0

I have a working script that accesses the Github REST API (v3) to (a) submit a search query and get results, and then (b) iterate through search results to download individual source code files for more processing.

The original script uses Python + PyGithub, and I am trying to port it to Go + go-github.

Here is a snippet of the Python:

g = Github(base_url=GITHUB_ENTERPRISE_URL, login_or_token=token)

def search_github(keywords):
    result = g.search_code(keywords)
    for repo in result:
        response = requests.get(repo.download_url)
        matched = re.findall(regular_expression, response.text)
        for match in matched:
            print(match)

The go-github equivalent of g.search_code(keywords) works well, ... but I cannot find anything equivalent to repo.download_url. Here is what go-github provides for a Code Search Result, ... no "download url".

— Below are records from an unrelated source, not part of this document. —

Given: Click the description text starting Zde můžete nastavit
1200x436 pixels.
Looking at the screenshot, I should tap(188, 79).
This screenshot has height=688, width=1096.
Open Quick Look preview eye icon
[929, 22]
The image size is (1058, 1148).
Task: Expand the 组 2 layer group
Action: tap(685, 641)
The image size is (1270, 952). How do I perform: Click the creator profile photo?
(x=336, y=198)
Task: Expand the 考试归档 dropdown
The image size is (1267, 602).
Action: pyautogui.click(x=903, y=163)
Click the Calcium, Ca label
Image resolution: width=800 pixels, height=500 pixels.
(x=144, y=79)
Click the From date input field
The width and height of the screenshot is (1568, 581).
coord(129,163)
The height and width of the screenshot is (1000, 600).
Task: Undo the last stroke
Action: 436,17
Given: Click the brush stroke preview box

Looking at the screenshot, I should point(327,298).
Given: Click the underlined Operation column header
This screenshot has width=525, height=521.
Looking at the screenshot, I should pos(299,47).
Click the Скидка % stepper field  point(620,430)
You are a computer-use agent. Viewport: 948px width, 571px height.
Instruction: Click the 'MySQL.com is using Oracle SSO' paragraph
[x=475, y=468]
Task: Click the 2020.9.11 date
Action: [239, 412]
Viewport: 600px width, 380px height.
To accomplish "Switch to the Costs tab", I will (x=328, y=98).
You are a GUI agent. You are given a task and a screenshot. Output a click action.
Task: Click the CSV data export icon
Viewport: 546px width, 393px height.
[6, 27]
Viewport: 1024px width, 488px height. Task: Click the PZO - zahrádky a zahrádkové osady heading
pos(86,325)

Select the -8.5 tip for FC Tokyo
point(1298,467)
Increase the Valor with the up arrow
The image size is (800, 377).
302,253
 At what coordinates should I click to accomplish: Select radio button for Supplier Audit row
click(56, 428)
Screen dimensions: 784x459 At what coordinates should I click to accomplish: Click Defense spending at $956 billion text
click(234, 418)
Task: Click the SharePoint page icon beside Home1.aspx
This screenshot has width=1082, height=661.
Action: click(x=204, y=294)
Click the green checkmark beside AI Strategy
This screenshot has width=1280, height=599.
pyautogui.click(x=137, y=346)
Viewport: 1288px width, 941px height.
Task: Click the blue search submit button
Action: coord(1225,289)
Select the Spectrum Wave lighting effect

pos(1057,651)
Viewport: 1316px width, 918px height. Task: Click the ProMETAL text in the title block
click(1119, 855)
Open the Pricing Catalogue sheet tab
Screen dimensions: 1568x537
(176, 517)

// CodeResult represents a single search result.
type CodeResult struct {
    Name        *string      `json:"name,omitempty"`
    Path        *string      `json:"path,omitempty"`
    SHA         *string      `json:"sha,omitempty"`
    HTMLURL     *string      `json:"html_url,omitempty"`
    Repository  *Repository  `json:"repository,omitempty"`
    TextMatches []*TextMatch `json:"text_matches,omitempty"`
}

I would be surprised if the go-github library is an incomplete implementation of the Github REST API, ... but I cannot find how to get the "download url" associated with a search result, so I can download the actual source code file?

Even after lots of googling, I was not able to find any example Go code that uses go-github and actually downloads search results files.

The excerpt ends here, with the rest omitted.